One of the way to handle this is to somehow record all references from Gen1 to Gen0 (way to do that is in the next section) and then use these objects as new roots for the marking phase. If we use this method then we get a new set of marked objects as follows
理解:图(5)展示了一系列的构造和析构后的内存布局情况。划分对象的目的是为了减少需要标记的对象个数。所以第一个根引用所指向的对象可以直接标记,因为他指向的对象是Gen0的。第二个根引用指向Gen1中的对象,加速了标记的过程。如果只考虑标记Gen0对象,也就是只标记有对钩的对象,那么标记算法将无法标记Gen1对象所指的Gen0对象(红色箭头),并导致悬挂指针的产生(Gen1中紫色的对象)。一种解决方案是标记所有Gen1对象所指的Gen0对象,并将这些Gen1对象作为新的根。
This now gives the full set of marked objects. Post another GC and promotion of surviving objects to higher generation we get
At this point the next cycle as above resumes…
Tracking higher to lower generation references
In general applications there are very few (some studies show < 1% of all references) of these type of references. However, they all need to be recorded. There are two general approached of doing this
Write barrier + card-table
First a table called a card table is created. This is essentially an array of bits. Each bit indicates if a given range of memory is dirty (contains a write to a lower generation object). E.g. we can use a single bit to mark a 4KB block.

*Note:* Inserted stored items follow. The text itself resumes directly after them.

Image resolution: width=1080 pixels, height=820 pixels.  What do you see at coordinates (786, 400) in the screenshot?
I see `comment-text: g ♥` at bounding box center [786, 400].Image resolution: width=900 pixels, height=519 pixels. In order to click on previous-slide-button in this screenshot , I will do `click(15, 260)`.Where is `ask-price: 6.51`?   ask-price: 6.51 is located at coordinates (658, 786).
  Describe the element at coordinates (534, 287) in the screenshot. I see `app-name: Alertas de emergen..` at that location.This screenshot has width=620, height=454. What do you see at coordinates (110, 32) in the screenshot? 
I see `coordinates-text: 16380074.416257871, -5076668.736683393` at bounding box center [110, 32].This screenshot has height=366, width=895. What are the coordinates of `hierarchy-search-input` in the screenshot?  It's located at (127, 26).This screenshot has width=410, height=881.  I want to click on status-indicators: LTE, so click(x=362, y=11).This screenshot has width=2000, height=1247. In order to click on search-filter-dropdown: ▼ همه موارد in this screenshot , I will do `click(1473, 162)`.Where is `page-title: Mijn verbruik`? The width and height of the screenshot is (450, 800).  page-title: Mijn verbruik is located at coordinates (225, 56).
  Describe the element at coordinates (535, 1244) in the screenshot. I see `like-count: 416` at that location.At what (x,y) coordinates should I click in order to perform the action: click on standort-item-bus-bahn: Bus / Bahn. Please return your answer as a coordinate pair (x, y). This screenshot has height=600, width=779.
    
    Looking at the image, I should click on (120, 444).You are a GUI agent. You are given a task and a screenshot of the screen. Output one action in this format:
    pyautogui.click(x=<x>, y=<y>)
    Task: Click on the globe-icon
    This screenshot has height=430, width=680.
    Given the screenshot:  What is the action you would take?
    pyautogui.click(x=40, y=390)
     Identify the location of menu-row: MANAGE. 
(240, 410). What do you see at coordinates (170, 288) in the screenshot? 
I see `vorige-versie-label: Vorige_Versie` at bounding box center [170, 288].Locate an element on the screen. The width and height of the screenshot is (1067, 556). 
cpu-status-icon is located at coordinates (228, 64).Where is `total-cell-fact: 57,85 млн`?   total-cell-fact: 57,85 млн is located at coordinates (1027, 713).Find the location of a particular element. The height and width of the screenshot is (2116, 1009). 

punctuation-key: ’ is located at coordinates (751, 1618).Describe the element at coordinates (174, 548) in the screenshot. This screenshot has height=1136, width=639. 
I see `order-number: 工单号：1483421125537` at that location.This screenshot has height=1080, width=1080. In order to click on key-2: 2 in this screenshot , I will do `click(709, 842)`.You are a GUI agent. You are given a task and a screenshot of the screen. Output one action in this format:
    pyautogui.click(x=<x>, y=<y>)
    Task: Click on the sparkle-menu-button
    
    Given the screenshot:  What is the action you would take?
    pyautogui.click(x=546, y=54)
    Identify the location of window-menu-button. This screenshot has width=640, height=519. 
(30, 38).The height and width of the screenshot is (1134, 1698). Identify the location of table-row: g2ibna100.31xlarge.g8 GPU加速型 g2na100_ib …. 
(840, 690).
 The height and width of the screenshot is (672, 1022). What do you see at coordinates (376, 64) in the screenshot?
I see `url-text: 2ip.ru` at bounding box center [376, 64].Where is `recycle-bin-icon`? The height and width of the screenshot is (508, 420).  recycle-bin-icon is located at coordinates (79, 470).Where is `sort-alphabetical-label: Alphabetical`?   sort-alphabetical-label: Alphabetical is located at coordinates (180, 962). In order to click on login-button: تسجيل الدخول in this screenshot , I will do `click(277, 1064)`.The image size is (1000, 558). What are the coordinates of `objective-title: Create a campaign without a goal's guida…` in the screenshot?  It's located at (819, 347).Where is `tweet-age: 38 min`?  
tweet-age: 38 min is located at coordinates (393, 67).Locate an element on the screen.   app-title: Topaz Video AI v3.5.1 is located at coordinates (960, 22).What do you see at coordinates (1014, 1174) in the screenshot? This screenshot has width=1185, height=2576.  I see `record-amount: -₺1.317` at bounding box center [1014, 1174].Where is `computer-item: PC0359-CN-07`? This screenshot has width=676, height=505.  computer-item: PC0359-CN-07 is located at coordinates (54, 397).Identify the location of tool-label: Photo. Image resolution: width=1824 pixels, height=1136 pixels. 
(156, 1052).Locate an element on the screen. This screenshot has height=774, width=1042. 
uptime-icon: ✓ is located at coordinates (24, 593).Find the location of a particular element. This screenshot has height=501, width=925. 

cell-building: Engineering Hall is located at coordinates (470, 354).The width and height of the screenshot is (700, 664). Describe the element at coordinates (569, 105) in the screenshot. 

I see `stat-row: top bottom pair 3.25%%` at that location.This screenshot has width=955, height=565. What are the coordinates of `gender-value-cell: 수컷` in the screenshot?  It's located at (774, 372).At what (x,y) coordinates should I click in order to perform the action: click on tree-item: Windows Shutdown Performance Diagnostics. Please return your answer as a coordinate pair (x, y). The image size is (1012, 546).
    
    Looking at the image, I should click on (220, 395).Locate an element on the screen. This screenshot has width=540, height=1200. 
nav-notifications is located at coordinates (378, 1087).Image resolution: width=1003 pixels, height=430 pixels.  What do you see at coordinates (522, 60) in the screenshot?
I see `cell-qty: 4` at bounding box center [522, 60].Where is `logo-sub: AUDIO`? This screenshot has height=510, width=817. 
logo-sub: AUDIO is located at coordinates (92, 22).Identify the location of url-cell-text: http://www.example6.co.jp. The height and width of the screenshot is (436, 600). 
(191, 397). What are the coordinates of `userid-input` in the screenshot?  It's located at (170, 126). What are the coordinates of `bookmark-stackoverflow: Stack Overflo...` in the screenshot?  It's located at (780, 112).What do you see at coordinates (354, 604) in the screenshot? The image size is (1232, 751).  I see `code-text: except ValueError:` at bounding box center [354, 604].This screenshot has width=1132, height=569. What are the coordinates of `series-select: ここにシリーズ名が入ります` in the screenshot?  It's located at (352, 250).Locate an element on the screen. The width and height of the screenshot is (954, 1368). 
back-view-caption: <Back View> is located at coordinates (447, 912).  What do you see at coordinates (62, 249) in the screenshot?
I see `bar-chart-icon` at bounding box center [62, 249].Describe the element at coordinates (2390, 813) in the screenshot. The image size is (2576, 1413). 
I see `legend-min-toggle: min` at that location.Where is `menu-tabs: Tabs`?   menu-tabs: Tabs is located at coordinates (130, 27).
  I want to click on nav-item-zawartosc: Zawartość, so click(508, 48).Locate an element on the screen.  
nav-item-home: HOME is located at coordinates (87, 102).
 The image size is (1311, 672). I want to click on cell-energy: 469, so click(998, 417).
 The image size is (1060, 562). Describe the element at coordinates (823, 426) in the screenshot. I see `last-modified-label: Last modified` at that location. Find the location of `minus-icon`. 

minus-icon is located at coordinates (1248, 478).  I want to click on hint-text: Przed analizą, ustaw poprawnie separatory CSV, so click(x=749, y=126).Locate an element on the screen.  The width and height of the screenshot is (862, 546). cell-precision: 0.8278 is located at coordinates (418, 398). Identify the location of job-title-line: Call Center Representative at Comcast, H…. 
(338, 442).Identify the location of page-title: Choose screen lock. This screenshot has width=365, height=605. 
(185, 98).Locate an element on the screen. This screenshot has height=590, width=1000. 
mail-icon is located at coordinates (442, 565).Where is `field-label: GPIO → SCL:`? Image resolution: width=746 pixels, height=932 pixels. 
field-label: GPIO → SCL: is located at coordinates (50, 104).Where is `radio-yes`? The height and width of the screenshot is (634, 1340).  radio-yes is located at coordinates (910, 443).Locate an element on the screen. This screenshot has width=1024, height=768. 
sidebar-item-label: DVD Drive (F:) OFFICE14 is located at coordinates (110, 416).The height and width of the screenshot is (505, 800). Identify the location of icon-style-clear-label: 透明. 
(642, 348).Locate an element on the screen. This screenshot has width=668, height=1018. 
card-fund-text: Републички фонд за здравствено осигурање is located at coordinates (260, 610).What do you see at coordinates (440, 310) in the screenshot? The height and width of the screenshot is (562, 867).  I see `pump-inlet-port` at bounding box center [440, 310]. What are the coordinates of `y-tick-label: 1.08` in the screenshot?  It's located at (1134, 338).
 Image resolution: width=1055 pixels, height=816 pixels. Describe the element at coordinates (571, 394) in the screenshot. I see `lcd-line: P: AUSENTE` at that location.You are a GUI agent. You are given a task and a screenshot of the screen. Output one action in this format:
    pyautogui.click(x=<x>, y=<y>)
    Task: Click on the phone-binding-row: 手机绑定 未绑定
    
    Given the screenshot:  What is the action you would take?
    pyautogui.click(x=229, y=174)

理解:首先创建一个卡片表,也就是bit数组。每一个bit位用来表示一个给定的内存区域是否是脏的。例如,我们可以用一个bit位来标记一个4kb的内存块是否为脏的。
Whenever an reference assignment is made in user code, instead of directly doing the assignment it is redirected to a small thunk (incase .NET the JITter does this). The thunk compares the assignees address to that of the Gen1 memory range. If the range falls within, then the thunk updates the corresponding bit in the card table to indicate that the range which the bit covers is now dirty (shown as red).
理解:当一个用户申请了一个内存分配引用,GC不会直接进行内存分配,而是转向一个thunk程序(.Net中就是如此)。thunk程序将分配者的地址和Gen1的内存地址进行比较。如果在Gen1的内存范围内,thunk会更新相应的bit位来表示相应的内存块已脏(红色部分)。
First marking uses only Gen0 objects. Once this is over it inspects the card table to locate dirty blocks. Then it considers every object in that dirty block to be new roots and marks objects using it.
As you can see that the 4KB block is just an optimization to reduce the size of the card table. If we increase the granularity to be per object then we can save marking time by having to consider only one object (in contrast to all in 4KB range) but our card table size will also significantly increase.
One of the flip sides is that the thunk makes reference assignment slower.
理解:首先标记的是Gen0对象。一旦标记结束就检查卡片表来定位脏块。所有脏块内的对象都会成为新的根,并且标记正在用他们的对象。4KB的大小可以最优化卡片的大小。如果我们将粒度增大,我们可以节省标记的时间但却只能考虑一个对象而不是4KB的大小。我们的表也会增大。thunk会使引用分配变慢。
HW support
Hardware support also uses card table but instead of using thunk it simply uses special features exposed by the HW+OS for notification of dirty writes. E.g. it can use the Win32 api GetWriteWatch to get the list of pages where write happened and use that information to get the card table entries.
However, these kind of support is not available on all platforms (or older version of platforms) and hence is less utilized.